Abdallah concurs: “I think the future of design and circular architecture is that you have digital tools which solve a lot of these unnecessary works of collecting information.”
Keppler said that, while OWP12 saw major improvements on the sustainability of facade and MEP designs, more can be done. “There are still things we will attempt to improve in future buildings, like the load-bearing structure, that is not modular in this case,” he said.
One such effort could be on British soil, with Drees & Sommer recently collaborating with Heatherwick Studio on a strategic feasibility study to redevelop an 80,940m2 site in the middle of Nottingham. Urban mining and the reuse of materials is the focus of the proposed regeneration of the demolished Broadmarsh shopping centre, with an ambition to reuse, upcycle or recycle 99% of materials from the area’s former buildings.
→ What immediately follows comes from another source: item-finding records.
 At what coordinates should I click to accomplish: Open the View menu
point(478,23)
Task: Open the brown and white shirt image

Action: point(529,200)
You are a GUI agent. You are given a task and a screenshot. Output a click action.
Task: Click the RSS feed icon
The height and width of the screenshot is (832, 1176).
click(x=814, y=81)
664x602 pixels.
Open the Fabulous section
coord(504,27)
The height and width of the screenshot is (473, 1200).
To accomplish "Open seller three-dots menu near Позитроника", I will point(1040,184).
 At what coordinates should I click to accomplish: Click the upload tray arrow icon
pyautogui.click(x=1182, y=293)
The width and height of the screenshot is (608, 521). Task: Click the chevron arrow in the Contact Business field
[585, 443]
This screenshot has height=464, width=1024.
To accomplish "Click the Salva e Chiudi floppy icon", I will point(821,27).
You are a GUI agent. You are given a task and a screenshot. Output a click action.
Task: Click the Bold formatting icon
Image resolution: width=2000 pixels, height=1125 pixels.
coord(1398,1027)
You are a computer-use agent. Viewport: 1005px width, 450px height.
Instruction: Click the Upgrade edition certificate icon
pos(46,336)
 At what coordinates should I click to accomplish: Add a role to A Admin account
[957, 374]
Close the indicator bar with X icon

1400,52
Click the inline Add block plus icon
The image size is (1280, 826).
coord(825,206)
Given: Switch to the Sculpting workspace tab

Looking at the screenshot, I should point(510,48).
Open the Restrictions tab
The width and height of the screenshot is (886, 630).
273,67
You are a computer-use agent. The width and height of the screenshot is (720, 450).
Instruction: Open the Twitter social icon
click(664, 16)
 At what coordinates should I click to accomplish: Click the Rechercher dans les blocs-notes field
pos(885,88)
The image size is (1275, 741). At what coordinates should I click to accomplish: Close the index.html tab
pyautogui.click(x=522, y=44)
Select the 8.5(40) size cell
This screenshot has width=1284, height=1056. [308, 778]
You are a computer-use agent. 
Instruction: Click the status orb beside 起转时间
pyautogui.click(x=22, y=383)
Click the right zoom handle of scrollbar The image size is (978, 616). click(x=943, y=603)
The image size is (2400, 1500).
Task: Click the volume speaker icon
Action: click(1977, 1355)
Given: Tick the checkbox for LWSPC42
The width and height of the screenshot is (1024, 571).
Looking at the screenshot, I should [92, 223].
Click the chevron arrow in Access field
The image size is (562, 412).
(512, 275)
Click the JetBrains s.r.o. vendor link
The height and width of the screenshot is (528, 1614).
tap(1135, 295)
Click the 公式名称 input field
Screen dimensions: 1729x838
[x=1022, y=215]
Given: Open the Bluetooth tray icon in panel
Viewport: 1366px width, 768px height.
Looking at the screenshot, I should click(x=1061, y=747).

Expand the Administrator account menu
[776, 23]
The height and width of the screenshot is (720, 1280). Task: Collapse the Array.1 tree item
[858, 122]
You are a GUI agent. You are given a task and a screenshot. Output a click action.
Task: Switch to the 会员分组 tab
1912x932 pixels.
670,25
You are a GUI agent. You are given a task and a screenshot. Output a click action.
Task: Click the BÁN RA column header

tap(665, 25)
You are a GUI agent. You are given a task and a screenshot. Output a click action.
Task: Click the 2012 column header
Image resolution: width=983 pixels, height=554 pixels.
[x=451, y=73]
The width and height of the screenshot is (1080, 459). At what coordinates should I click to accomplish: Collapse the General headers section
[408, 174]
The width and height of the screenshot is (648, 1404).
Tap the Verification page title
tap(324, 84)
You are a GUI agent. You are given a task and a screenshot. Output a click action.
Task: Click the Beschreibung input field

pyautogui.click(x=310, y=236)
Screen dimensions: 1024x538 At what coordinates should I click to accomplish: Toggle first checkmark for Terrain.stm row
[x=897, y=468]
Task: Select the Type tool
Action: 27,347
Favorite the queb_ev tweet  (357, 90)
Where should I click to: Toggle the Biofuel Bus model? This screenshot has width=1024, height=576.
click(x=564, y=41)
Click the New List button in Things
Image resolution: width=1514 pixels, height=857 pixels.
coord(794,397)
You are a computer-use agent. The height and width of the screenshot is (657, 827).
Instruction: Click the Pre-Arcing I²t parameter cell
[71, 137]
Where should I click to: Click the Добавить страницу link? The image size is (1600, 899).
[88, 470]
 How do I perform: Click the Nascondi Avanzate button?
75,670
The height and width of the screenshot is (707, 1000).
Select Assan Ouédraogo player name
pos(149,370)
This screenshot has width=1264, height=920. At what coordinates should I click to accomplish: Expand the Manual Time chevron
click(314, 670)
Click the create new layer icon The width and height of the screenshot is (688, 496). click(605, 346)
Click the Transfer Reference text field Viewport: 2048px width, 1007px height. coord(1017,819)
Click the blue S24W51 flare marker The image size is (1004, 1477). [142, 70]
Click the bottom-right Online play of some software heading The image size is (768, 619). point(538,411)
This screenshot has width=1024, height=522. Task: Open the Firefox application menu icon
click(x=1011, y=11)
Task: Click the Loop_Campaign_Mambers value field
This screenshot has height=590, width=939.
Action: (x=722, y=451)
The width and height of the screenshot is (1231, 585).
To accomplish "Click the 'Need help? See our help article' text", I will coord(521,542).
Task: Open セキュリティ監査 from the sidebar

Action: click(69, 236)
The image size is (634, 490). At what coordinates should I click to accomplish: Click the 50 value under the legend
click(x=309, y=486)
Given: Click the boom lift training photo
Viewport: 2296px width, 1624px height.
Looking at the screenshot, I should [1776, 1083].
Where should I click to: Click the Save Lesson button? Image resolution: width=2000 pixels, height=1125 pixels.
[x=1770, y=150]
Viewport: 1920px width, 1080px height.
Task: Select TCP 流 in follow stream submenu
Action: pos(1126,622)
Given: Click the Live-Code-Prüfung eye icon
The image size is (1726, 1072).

What is more, recent moves by the firm suggest that it may have an eye on increasing its UK workload. The company purchased the £20m-turnover AA Projects earlier this year, adding the UK consultant’s six offices – including in London, Birmingham and Manchester – to Drees’s existing two in the UK.
AA has a number of accreditations which Drees does not have in the UK and the deal will mean that we could very soon see these tools and principles in action on UK public projects in areas such as healthcare, universities and schools.